There is no money in sanford/lake mary. If you want decent money you will have to come down to Orlando. Then you could end up in St. Cloud, clermont or back to sanford. You can start from SFB but if you want to get home at certain time you will be looking at 30+dead miles everyday. 
If you are lucky when the airport is busy you can get sanford to Disney and back but only on busy months. 
if you try to stay in sanford you will end up in deltona/debary and it’s very slow but the rate is better than orlando. 
It will be a constant grind, and might not be suitable for your age. Most areas in sanford are very sketchy .


----------



## Italianrick (Oct 20, 2017)

You are exactly right about lake mary and samford. I have found on Friday night from 6 pm to 1100 pm only make about 50 dollors all day sat from noon to about 11 i make around 110. When i have been downtown orlando as a result of a drop off its better not alot of down time. I have been to Kissimmee not st cloud. Cleremont i did not do as well. I don't mind the grind of it I'm a young 61. I really do appreciate the advice. I dont do OIA to many of us there. I like disney but have not been there alot. So bottom line i found from Altamonte springs to disney to be good for me. I have almost doubled there from what i make in lake Mary and sanford. Although when Oktoberfest fest was here it was really good. Again I appreciate the input


----------



## unPat (Jul 20, 2016)

Download arrowcast and track the flights on sfb. Use destination filter for Uber to celebration and when you are in around 192 use the DF for sfb. It will work maybe on fridays saturdays. Don’t waste your time in the OIA lot. It’s a waste of time for $10. Use destination filter at the right time and right places.


----------



## SOLA-RAH (Dec 31, 2014)

Italianrick said:


> Hello I am new to this forum but not new driving for uber. I have a question . im 61 and will be 62 in January. Im going to retire from my regular job and drive for uber full time. A after doing some research about social security and self employment i found a regulation that basically says i can't work more then 45 hours a month if self employed. This will really hurt me. I need to drive full time to pay for my health insurance. As being an uber driver we are considered independent contractors therefor we self employed. Question is any other person out there retired and driving full time if so are we exempt from this regulation or are we considered self employed in this bracket? Thanks for any feed back


Some real advice for you: Delay claiming your Social Security as long as possible. Every year you wait past 62 increases your benefit amount by about 8%/yr each and every year all the way up until age 70 (even with zero add'l earned income). 8%/yr is pretty good money nowadays...I have a pitiful, little savings account currently drawing 0.15%/yr. If you're in reasonably good health today and think you have a decent shot to make it past 80+, it really pays to wait.

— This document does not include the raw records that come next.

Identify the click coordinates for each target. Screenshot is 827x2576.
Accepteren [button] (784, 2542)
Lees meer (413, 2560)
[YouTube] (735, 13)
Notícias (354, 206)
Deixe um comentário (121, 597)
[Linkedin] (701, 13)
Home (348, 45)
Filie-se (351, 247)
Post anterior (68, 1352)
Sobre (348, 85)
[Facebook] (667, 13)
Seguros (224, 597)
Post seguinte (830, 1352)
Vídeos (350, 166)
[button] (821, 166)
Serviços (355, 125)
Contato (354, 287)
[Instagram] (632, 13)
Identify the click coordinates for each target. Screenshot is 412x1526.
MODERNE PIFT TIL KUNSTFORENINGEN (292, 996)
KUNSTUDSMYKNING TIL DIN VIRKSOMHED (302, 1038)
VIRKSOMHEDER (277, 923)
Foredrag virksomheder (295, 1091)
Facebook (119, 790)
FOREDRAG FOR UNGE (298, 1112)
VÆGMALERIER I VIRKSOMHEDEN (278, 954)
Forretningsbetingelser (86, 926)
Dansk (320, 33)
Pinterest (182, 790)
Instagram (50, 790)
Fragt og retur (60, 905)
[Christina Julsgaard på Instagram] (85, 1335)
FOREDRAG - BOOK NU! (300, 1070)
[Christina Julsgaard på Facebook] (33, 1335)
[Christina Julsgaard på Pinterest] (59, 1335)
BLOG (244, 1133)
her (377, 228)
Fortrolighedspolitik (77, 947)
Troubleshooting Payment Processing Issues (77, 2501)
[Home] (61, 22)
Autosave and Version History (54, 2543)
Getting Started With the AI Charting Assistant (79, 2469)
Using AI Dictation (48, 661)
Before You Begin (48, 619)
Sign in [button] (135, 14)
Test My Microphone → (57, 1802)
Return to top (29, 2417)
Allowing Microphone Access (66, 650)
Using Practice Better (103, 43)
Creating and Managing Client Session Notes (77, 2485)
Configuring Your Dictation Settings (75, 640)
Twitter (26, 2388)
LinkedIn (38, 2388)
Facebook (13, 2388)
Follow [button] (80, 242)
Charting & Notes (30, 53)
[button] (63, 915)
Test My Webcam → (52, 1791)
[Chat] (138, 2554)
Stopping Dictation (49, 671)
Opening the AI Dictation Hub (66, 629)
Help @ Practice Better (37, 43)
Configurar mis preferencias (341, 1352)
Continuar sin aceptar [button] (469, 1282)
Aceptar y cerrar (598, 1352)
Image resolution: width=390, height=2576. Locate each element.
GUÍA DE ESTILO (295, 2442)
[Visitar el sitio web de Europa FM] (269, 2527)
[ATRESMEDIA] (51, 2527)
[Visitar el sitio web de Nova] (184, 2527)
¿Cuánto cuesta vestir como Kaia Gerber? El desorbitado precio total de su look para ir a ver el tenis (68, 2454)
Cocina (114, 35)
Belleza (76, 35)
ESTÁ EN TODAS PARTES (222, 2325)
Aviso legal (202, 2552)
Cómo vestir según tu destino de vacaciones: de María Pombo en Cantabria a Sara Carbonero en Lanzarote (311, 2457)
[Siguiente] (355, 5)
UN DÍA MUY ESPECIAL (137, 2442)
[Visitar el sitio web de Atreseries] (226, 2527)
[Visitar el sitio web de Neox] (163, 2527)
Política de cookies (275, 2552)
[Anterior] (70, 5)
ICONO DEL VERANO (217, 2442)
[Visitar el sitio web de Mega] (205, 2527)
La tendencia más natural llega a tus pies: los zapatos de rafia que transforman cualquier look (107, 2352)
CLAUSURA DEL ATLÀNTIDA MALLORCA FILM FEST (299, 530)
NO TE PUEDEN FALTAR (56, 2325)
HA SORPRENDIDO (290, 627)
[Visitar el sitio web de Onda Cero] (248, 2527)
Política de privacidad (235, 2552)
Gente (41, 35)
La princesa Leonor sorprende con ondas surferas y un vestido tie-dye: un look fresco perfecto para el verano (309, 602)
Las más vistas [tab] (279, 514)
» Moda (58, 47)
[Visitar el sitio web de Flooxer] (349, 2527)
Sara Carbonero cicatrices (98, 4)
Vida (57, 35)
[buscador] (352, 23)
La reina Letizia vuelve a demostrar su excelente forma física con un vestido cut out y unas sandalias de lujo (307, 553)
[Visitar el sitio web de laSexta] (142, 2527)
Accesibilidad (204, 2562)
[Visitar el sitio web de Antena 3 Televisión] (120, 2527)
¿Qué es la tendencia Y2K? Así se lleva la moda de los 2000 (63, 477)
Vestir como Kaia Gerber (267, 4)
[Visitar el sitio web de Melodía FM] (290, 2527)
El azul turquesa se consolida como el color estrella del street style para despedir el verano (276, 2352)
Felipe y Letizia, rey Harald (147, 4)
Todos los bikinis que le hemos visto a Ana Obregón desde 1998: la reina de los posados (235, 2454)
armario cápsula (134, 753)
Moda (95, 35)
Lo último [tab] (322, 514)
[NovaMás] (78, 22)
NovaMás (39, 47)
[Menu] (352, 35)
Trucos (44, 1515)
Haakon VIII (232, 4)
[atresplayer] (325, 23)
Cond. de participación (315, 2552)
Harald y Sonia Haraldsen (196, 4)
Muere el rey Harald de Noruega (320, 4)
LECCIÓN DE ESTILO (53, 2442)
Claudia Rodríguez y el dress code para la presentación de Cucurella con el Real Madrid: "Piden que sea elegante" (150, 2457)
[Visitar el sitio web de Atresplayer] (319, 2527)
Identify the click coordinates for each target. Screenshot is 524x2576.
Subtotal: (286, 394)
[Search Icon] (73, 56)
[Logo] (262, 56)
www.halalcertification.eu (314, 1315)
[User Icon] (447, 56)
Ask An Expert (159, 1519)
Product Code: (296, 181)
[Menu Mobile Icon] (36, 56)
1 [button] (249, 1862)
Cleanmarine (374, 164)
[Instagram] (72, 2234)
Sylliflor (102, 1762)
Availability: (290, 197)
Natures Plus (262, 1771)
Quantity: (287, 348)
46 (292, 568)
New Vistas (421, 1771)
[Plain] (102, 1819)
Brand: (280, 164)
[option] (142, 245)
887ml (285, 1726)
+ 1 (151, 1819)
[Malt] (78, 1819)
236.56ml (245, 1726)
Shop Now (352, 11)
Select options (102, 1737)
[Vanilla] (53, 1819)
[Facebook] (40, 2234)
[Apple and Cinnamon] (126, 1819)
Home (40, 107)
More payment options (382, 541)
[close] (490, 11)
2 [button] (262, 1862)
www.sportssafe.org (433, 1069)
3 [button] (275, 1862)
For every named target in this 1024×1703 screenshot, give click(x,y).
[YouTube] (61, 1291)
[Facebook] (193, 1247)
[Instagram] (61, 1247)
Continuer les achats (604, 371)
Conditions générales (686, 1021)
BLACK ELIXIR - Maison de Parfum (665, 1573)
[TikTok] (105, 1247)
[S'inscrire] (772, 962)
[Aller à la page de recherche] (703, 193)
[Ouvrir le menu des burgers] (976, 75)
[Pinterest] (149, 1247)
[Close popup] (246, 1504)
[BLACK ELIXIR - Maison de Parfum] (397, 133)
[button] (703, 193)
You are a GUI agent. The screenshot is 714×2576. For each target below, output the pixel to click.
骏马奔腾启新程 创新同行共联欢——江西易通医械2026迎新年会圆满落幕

https://www.ssa.gov/planners/retire/whileworking.html

If you're drawing SS prior to Full Retirement Age there is no hourly max limit on how much you can work, but there is an income limit (currently $16,920/yr). If you earn more than this, you'll have to pay a portion of your SS earnings back. Once you're at FRA there's no limit on earnings. Lastly, do your research on how your income would affect (increase or decrease) a possible subsidy for your healthcare insurance.


----------



## rickasmith98 (Sep 26, 2016)

If you're just driving Uber to pay for your healthcare insurance, you'd be OK unless the premiums are more than the $16,920 per year. Make sure you don't earn more than that with Uber. And I am assuming the income limit on SS is gross...Or does the $16,920 limit mean after deducting business expenses? If so, means you can earn even more cash from Uber if your market has the volume. 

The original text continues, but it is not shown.